### 表示テキスト
╔══

車いすでも、釣りをしたい――。そんな人たちのために、車いすでも利用可能な釣り堀や遊漁船が全国で少しずつ増えている。
先駆けと自負するのは、20年近い実績がある「忠彦丸」(横浜市)。10隻ほどある釣り船のうち、2隻はバリアフリー対応になっている。
けがで車いすになったという客から「何とかして船釣りができないか」との相談を受け、船を改造したという。段差をなくし、複数の車いすが入れるスペースを確保。2隻のうち1隻には車いすでも入れる水洗トイレを備えつけた。
口コミで評判が広まり、今では50人以上の固定客がいる。黒川和彦代表は「釣り好きだった人がけがなどで障害者になる場合もあり、車いすで釣りを楽しむ人は増えている」と話す。福祉施設のほか、車いす利用者がいる職場のレクリエーションとして団体客が来たこともあるという。
長崎県佐世保市では、障害者専用の貸し切り遊漁船「海馬瑞峰丸」が3年ほど前から営業中だ。
本業は造船業の山下勝也さん(50)が遊漁船事業への進出も考えた時、自宅近くの海沿いの道路から車いすで釣り糸を垂れていた人を思い出したという。人づてにこの人を探し出し、遊漁船づくりにアドバイスをお願いした。

╚══

### 表示情報
╔══

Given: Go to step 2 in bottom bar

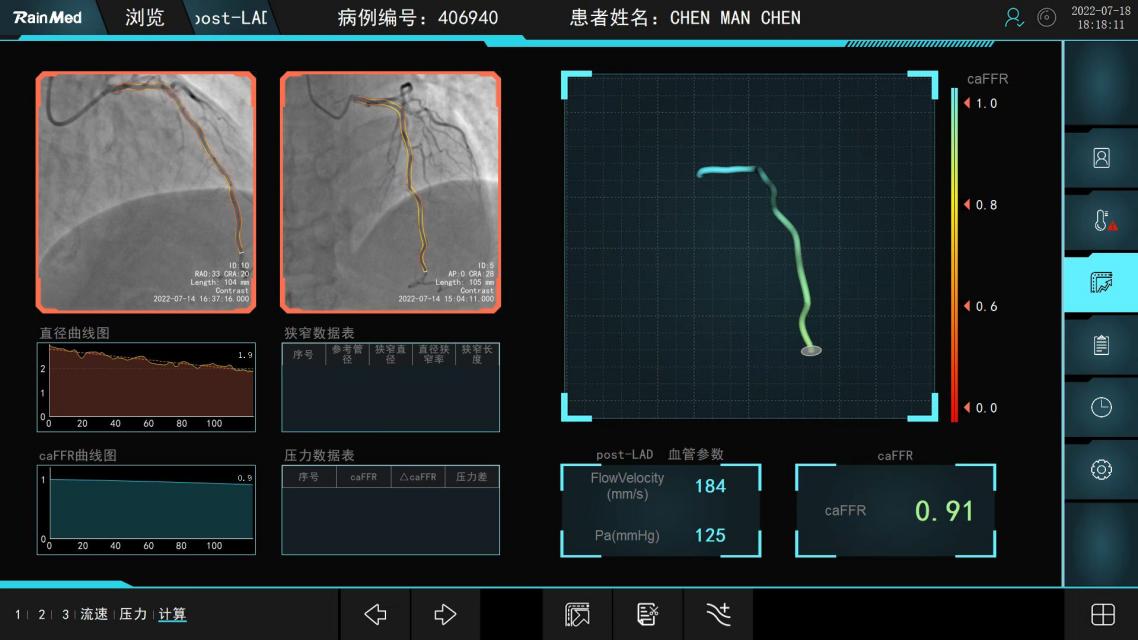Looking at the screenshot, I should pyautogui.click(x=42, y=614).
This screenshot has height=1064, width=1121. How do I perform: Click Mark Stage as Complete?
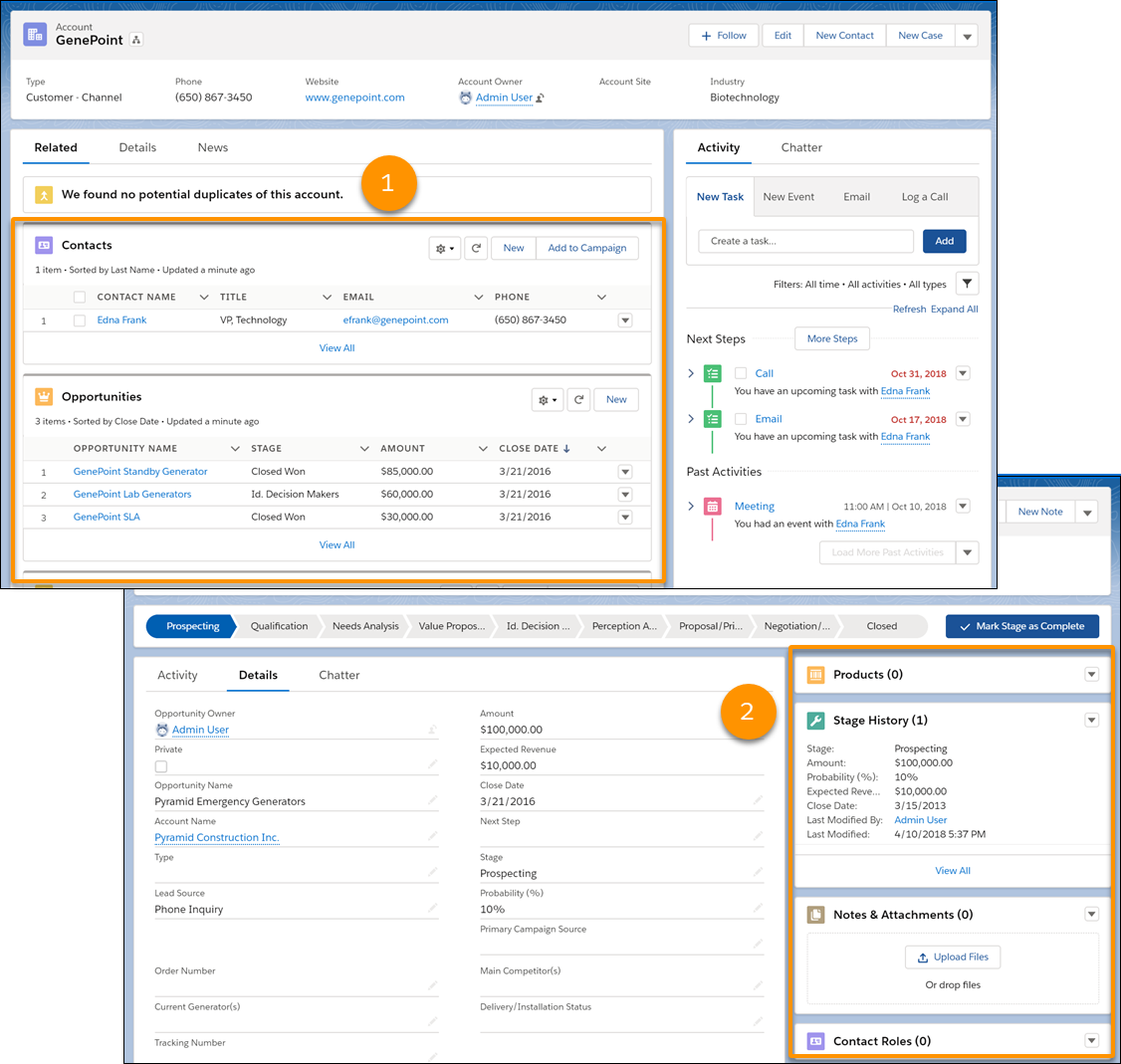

╚══

### 課題の目的 1
車いすでの釣りについての文章から、「車いすでも、釣りをしたい――」で始まり「体客が来たこともあるという。」まで続く部分を一字も変えずに出力してください。
### 課題の目的 2
車いすでの釣りについての文章によると、忠彦丸の釣り船のうちバリアフリー対応になっているのは何隻ですか。
### 課題の目的 3
車いすでの釣りについての文章の続きを、最後に示された文の後から書き進めてください。

### 出力結果 1
車いすでも、釣りをしたい――。そんな人たちのために、車いすでも利用可能な釣り堀や遊漁船が全国で少しずつ増えている。
先駆けと自負するのは、20年近い実績がある「忠彦丸」(横浜市)。10隻ほどある釣り船のうち、2隻はバリアフリー対応になっている。
けがで車いすになったという客から「何とかして船釣りができないか」との相談を受け、船を改造したという。段差をなくし、複数の車いすが入れるスペースを確保。2隻のうち1隻には車いすでも入れる水洗トイレを備えつけた。
口コミで評判が広まり、今では50人以上の固定客がいる。黒川和彦代表は「釣り好きだった人がけがなどで障害者になる場合もあり、車いすで釣りを楽しむ人は増えている」と話す。福祉施設のほか、車いす利用者がいる職場のレクリエーションとして団体客が来たこともあるという。

### 出力結果 2
2隻です。

### 出力結果 3
海馬瑞峰丸では、乗船前に障害の内容を聞き取り、必要なら転倒防止用のベルトや柵を用意している。脳性マヒの子の家族連れなども利用した。山下さんは「車いすに限らず、例えば発達障害があって、家族が周りに気を使う場合もある。そういう人も気兼ねなく利用できる場所にしたい」と話す。
釣り堀のバリアフリー化も進んでいる。
2014年にオープンした神奈川県三浦市の「J’s Fishing 城ケ島海上イケス釣堀」は、車いすでも海上釣り堀を利用できるよう、バリアフリー化している。月に1、2人は車いすの客が訪れるという。
釣り桟橋がある熊本県水俣市の湯の児フィッシングパークは14年、改修工事で車いすが使える昇降機や多目的トイレを整備した。
ニジマス釣りが楽しめる東京都青梅市の奥多摩フィッシングセンターは19年、渓流釣りとは別に、都内初の車いす専用釣り堀を整備。軽くてさおの長いたも網や、餌などを置ける専用の台も用意している。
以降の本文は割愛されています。